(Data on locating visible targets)
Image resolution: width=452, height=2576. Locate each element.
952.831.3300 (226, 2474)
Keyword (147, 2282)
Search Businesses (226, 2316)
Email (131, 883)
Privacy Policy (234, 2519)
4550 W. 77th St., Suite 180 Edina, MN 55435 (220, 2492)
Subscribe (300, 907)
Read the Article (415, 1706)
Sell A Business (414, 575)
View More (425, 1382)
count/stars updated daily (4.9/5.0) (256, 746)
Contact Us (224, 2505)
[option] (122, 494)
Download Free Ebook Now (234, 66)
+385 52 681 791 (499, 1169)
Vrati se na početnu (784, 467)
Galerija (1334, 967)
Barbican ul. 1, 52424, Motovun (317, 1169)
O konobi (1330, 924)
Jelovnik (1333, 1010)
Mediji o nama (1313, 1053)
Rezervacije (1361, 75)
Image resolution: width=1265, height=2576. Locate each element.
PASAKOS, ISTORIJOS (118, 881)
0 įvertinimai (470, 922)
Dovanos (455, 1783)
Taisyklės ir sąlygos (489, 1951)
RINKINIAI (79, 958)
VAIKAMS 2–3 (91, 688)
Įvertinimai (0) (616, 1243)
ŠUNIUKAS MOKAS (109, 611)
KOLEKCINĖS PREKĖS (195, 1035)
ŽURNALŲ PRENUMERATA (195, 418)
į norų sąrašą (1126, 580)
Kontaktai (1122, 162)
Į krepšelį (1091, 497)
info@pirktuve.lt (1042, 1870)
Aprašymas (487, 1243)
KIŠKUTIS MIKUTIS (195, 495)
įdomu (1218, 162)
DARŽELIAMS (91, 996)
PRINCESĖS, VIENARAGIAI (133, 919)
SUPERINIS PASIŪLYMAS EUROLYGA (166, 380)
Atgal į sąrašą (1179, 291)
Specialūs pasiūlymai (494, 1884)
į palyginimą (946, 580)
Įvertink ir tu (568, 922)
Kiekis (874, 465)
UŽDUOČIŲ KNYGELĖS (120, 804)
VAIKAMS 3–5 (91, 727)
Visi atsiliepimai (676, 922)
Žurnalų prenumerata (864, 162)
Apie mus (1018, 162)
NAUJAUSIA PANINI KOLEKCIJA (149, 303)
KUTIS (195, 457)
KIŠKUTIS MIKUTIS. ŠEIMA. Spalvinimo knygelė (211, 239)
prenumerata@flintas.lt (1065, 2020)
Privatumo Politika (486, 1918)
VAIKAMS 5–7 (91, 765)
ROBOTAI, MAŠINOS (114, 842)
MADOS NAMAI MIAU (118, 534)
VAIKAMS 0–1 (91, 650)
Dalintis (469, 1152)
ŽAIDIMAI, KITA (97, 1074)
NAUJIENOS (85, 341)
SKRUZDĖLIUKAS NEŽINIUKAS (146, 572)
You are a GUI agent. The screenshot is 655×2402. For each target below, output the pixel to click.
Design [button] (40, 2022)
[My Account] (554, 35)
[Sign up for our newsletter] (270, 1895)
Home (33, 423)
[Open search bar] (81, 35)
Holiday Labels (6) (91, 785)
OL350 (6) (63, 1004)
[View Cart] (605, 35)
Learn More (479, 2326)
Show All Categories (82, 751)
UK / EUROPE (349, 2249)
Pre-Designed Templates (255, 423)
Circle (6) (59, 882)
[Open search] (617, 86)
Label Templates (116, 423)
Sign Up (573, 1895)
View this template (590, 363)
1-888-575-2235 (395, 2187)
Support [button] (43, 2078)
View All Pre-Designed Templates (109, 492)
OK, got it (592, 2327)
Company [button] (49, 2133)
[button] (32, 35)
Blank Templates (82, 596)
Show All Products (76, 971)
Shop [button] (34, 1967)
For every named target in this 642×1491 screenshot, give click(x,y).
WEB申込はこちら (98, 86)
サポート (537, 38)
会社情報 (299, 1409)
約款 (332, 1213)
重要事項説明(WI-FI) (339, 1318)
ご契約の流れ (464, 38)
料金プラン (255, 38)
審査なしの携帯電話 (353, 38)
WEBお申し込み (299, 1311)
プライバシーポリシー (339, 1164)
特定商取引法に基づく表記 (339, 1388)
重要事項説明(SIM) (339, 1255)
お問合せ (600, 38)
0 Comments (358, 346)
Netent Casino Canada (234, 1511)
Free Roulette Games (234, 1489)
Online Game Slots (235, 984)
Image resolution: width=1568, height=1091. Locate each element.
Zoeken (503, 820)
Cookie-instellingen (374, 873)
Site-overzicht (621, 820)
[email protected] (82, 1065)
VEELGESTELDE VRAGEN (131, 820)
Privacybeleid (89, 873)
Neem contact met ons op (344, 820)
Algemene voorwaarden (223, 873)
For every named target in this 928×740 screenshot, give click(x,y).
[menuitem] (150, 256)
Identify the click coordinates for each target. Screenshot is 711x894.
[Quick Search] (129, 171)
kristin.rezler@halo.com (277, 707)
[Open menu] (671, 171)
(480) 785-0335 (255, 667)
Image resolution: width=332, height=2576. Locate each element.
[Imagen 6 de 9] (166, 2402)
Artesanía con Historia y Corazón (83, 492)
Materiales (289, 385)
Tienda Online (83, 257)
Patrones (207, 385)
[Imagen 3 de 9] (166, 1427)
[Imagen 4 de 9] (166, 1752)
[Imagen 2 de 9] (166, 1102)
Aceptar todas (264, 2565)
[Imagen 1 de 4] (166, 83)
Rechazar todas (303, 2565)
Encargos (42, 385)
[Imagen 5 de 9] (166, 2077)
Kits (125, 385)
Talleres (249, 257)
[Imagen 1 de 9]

[Objective]:
Convert the data from its first line through the line containing "View More (425, 1382)", both included, into a JSON list of strings with one string per line and no blank lines. Cover those lines only.

[Written response]:
[
  "Image resolution: width=452, height=2576. Locate each element.",
  "952.831.3300 (226, 2474)",
  "Keyword (147, 2282)",
  "Search Businesses (226, 2316)",
  "Email (131, 883)",
  "Privacy Policy (234, 2519)",
  "4550 W. 77th St., Suite 180 Edina, MN 55435 (220, 2492)",
  "Subscribe (300, 907)",
  "Read the Article (415, 1706)",
  "Sell A Business (414, 575)",
  "View More (425, 1382)"
]